Reduce implicit array allocations on caller side of method calling #8853

jeremyevans · 2023-11-07T01:00:08Z

This eliminates array allocations for the following common cases:

f(1, *a)
f(1, *a, &lvar)
f(*a, **lvar)
f(*a, **lvar, &lvar)

This also eliminates array allocations for these less common cases that I think are still worth optimizing:

f(1, *a, &@ivar)
f(*a, **@ivar)
f(*a, **@ivar, &@ivar)
f(*a, kw: 1)
f(*a, kw:1, &lvar)
f(*a, kw:1, &@ivar)

This is handled via the peephole optimizer.

In terms of safety, currently, f(*a, &lvar) and f(*a, &@ivar) both avoid array allocations, and all of the above are as safe as those in terms of safety.

Due to how the compiler works, while f(*a) does not allocate an array f(1, *a) does. This is possible to fix in the compiler, but the change is much more complex. This attempts to fix the issue in a simpler way using the peephole optimizer. Eliminating this array allocation is safe, since just as in the f(*a) case, nothing else on the caller side can modify the array.

nobu · 2023-11-07T01:24:44Z

compile.c

+                    /*
+                    * Eliminate array allocation for f(*a, **lvar) and f(*a, **@iv)
+                    *
+                    *  splatarray true
+                    *  getlocal / getinstancevariable
+                    *  send ARGS_SPLAT|KW_SPLAT and not ARGS_BLOCKARG
+                    * =>
+                    *  splatarray false
+                    *  getlocal / getinstancevariable
+                    *  send
+                    */
+                    else if (!(flag & VM_CALL_ARGS_BLOCKARG) && (flag & VM_CALL_KW_SPLAT)) {
+                        OPERAND_AT(iobj, 0) = Qfalse;
+                    }


Is this safe for this code?

Material:

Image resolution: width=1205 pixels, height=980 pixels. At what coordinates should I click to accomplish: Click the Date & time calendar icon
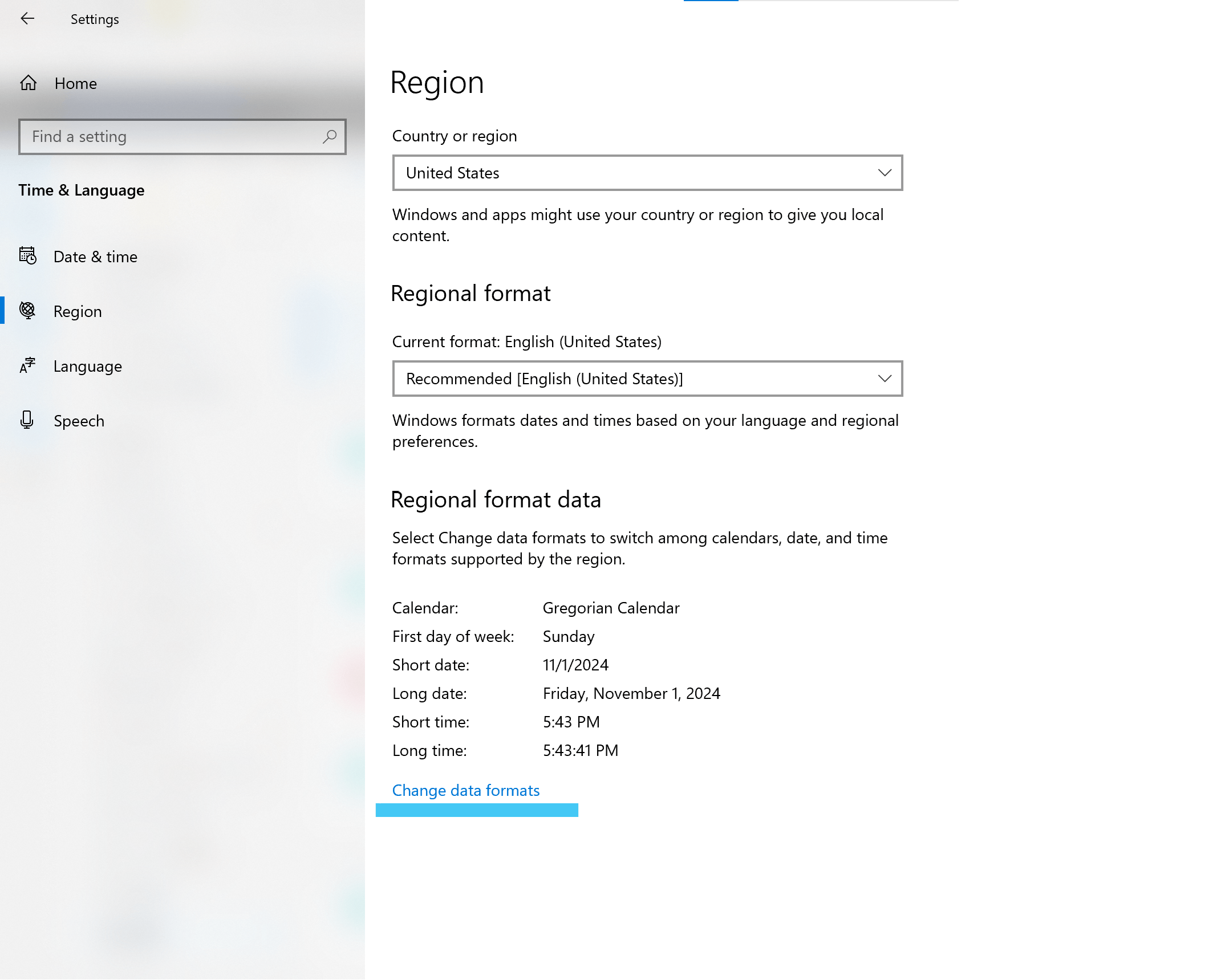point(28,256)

==

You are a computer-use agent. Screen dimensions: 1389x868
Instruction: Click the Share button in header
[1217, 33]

Stated exercise: Can you continue the discussion about reducing implicit array allocations in Ruby method calls, picking up after its last line?

Result for this task:
ary = [1,2] (kwd = Object.new).singleton_class.define_method(:to_hash) {ary << 3; {}} p(*ary, **kwd)

This should print 1 and 2 lines now.

As stated in the pull request description and commit messages, this is as safe as f(*a, &lvar). The same issue you describe currently exists with f(*a, &lvar):

ary = [1,2] kwd = Object.new kwd.define_singleton_method(:to_hash) {ary << 3; {}} kwd.define_singleton_method(:to_proc) {ary << 4; lambda{}} p(*ary, &kwd) puts ary = [1,2] p(*ary, **kwd) puts ary = [1,2] p(*ary, **kwd, &kwd)

Currently:

1 2 4 1 2 1 2

After:

1 2 4 1 2 3 1 2 4 3

Note the 4 before 3 is a different bug where Ruby calls to_proc before to_hash (even in the current case where an array is allocated).

As we currently accept the behavior for f(*a, &lvar), I think we should accept the behavior for the other cases.

Alternatively, we could have f(*a, &lvar) allocate an array. However, that makes almost all code using that style of method calling slower.

I submitted a pull request to ensure Ruby calls to_hash before to_proc: #8877

nobu · 2023-11-07T01:25:26Z

compile.c

+                /*
+                * Eliminate array allocation for f(*a, **lvar, &lvar) and f(*a, **@iv, &@iv)
+                *
+                *  splatarray true
+                *  getlocal / getinstancevariable
+                *  getlocal / getinstancevariable
+                *  send ARGS_SPLAT|KW_SPLAT|ARGS_BLOCKARG
+                * =>
+                *  splatarray false
+                *  getlocal / getinstancevariable
+                *  getlocal / getinstancevariable
+                *  send
+                */
+                if (IS_NEXT_INSN_ID(niobj, send)) {
+                    niobj = niobj->next;
+                    unsigned int flag = vm_ci_flag((const struct rb_callinfo *)OPERAND_AT(niobj, 0));
+
+                    if ((flag & VM_CALL_ARGS_SPLAT) && (flag & VM_CALL_KW_SPLAT) && (flag & VM_CALL_ARGS_BLOCKARG)) {
+                        OPERAND_AT(iobj, 0) = Qfalse;
+                    }
+                }


Ditto for to_proc.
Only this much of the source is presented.